I think I still disagree with the term "arbitrary". If I use the --include-deps argument, then I'm specifically making an informed decision that I want all of the dependent executables installed too, there's nothing arbitrary about it. Sure, I might be surprised that Ansible includes the "ansible-doc" executable, which I've never used or needed, but I'm fine it being there in case I ever want to use it.

With regards to conflicting executables - isn't this only an issue when the executables are linked from the bin directory? And uv already handles the case where an executable already exists in the bin directory.

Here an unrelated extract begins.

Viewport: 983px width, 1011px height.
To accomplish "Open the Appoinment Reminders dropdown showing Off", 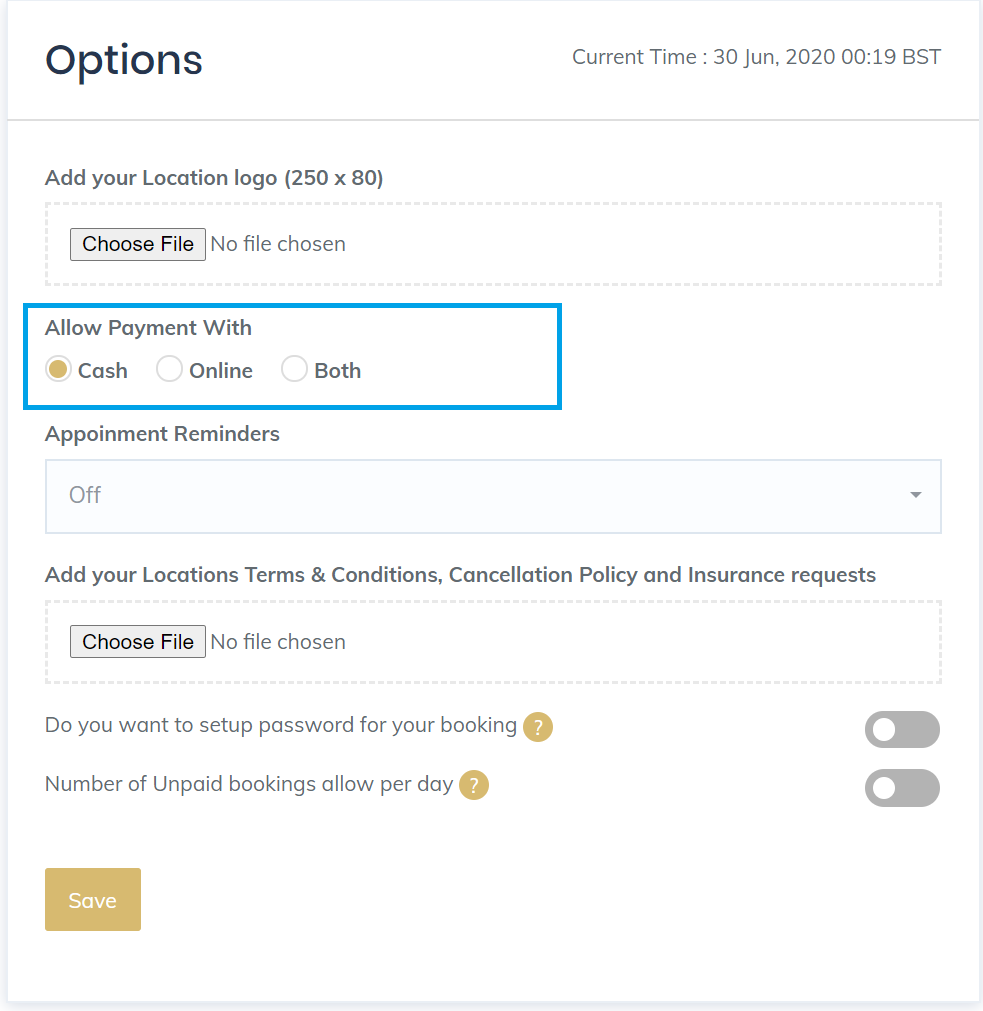I will click(493, 496).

mgedmin commented 1 day ago

Let's talk specifics. With pipx I like to install ansible and various ansible-related tools (ansible-lint, molecule) in the same virtualenv, which I do with

pipx install --incude-deps ansible
pipx inject ansible dnspython  # some of ansible plugins I use depends on dnspython
pipx inject --include-apps ansible ansible-lint
pipx inject --include-apps ansible molecule

(incidentally, I'd love it if uv tool supported inject. pipx remembers all the packages I've injected in a little .json file somewhere in the virtualenv and can reinstall them all at a later time with pipx reinstall-all, which is very helpful when I upgrade my system python from, say 3.12 to 3.13).

The thing here is that pipx inject has three modes:

If I'd used pipx inject --include-deps ansible-lint, then I'd get an extra, unwanted ~/.local/bin/black, since black is one of the dependencies for ansible-lint. I don't want my generic Python code formatter to be managed as part of an ansible-related tool virtualenv; I want to install and upgrade it separately and explicitly.

I guess this is the concern that @zanieb had: installing scripts from all transitive dependencies is sometimes undesireable. I found that pipx's solution (a separate pipx inject command) allows me to control this in a fine-grained way, and I'd be happy if uv adopted the same solution (uv tool inject [--include-apps|--include-deps] ...).

SVHawk13 commented 3 hours ago

uv tool install ansible installs ansible-lint, ansible-playbook, etc. but only symlinks ansible-community. The below one-liner creates these symlinks:

[ -d "$(uv tool dir)/ansible/bin/" ] && find "$(uv tool dir)/ansible/bin/" -mindepth 1 -maxdepth 1 -type f -executable -regextype posix-extended -regex '^((.+/)?)[^.]+' -print0 | xargs -0 ln -s -t "${HOME}/.local/bin/"
AndydeCleyre commented 3 hours ago

For whatever it's worth as another point of reference, my pipx clone in Zsh which wraps uv optionally takes a --cmd argument whose value is a comma separated list of commands to install. If that's not provided, and there's not an obvious single command from the whole installation (including dependencies), an interactive fuzzy finder in muli-select mode is invoked.